Task to carry out:
The records below hold pictures; please leave those out and retype the rest exactly.

Records supplied:
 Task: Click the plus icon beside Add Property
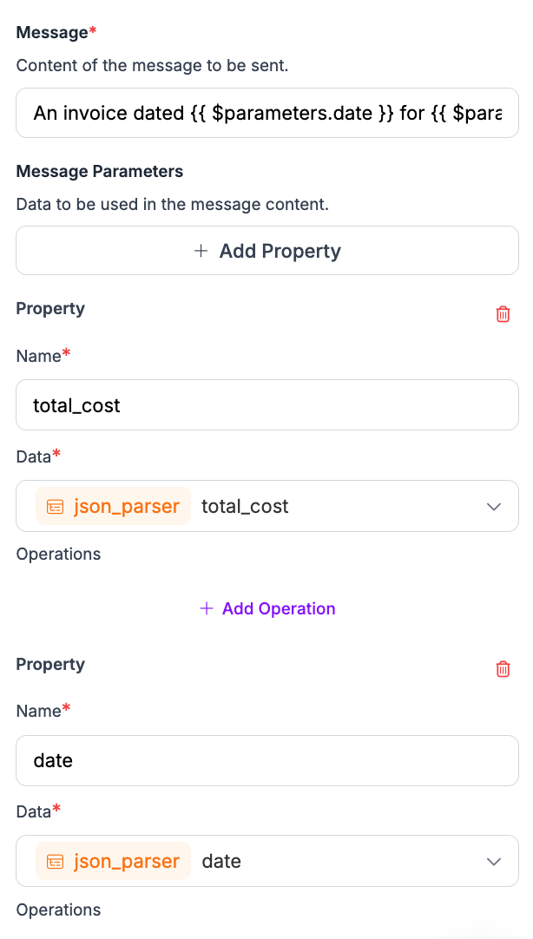pyautogui.click(x=201, y=251)
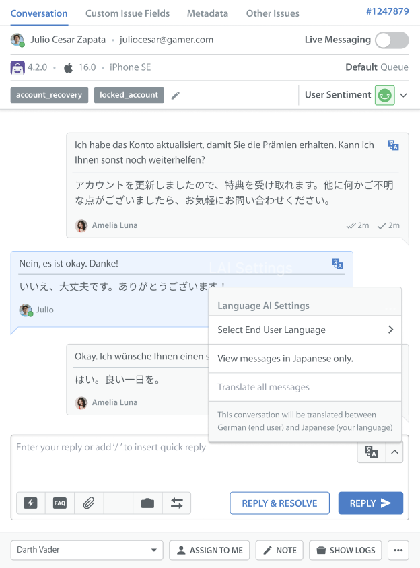Image resolution: width=420 pixels, height=568 pixels.
Task: Open the Darth Vader assignee dropdown
Action: pyautogui.click(x=87, y=550)
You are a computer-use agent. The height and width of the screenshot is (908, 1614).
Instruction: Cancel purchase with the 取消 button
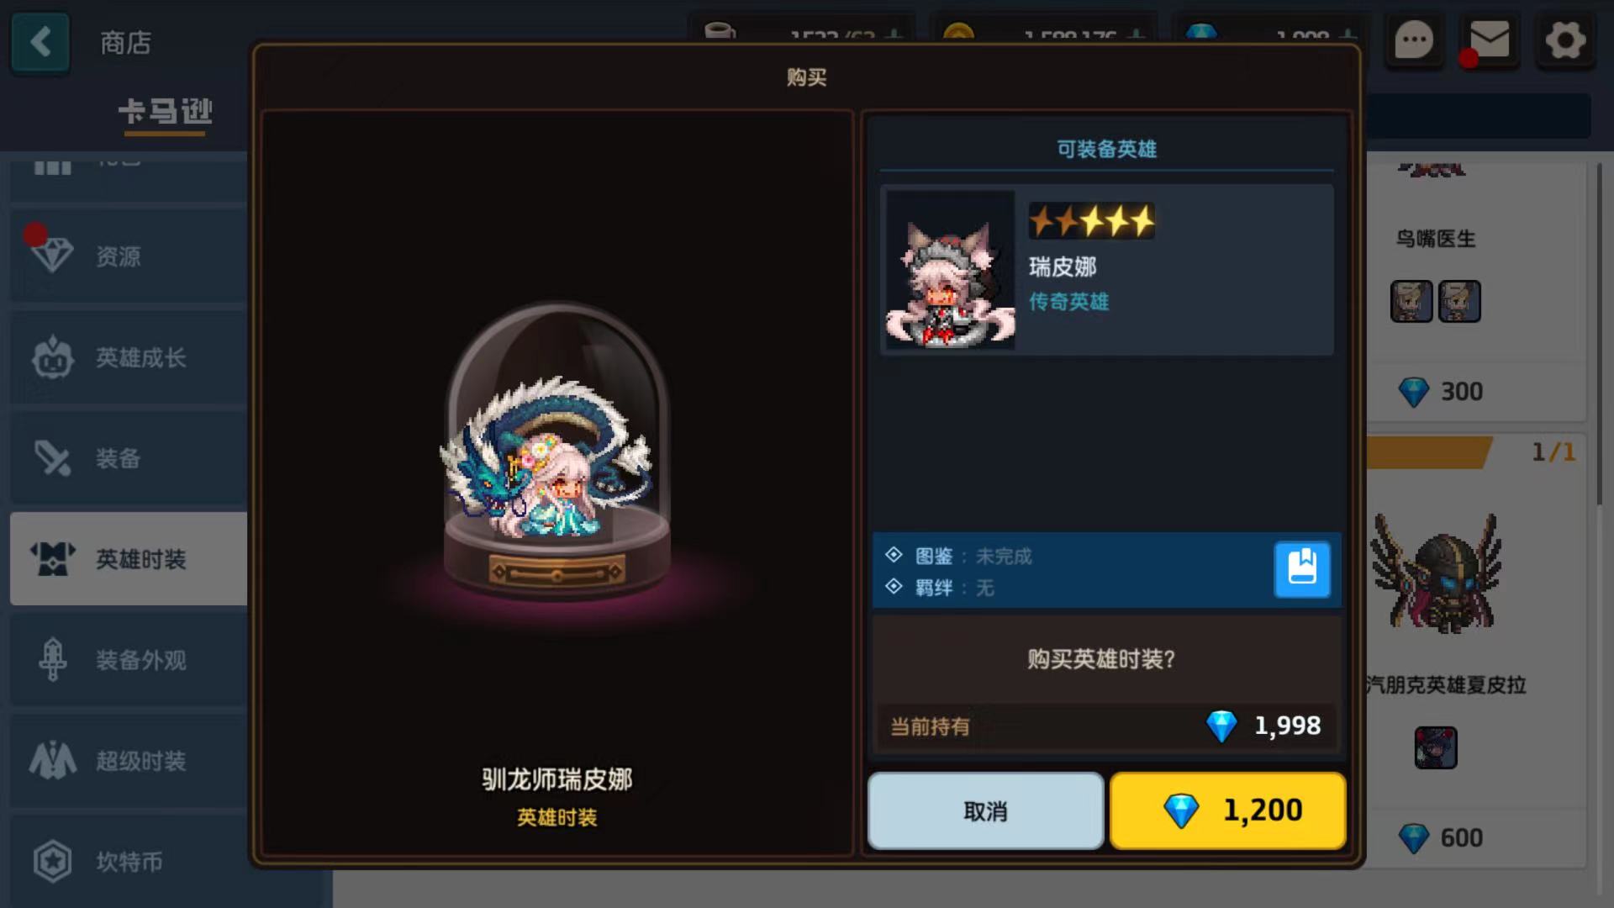[x=985, y=811]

Exercise result:
 Task: Click the plus icon beside Add Property
pyautogui.click(x=201, y=251)
Image resolution: width=420 pixels, height=568 pixels.
Task: Open the Darth Vader assignee dropdown
Action: pyautogui.click(x=87, y=550)
You are a computer-use agent. The height and width of the screenshot is (908, 1614).
Instruction: Cancel purchase with the 取消 button
[x=985, y=811]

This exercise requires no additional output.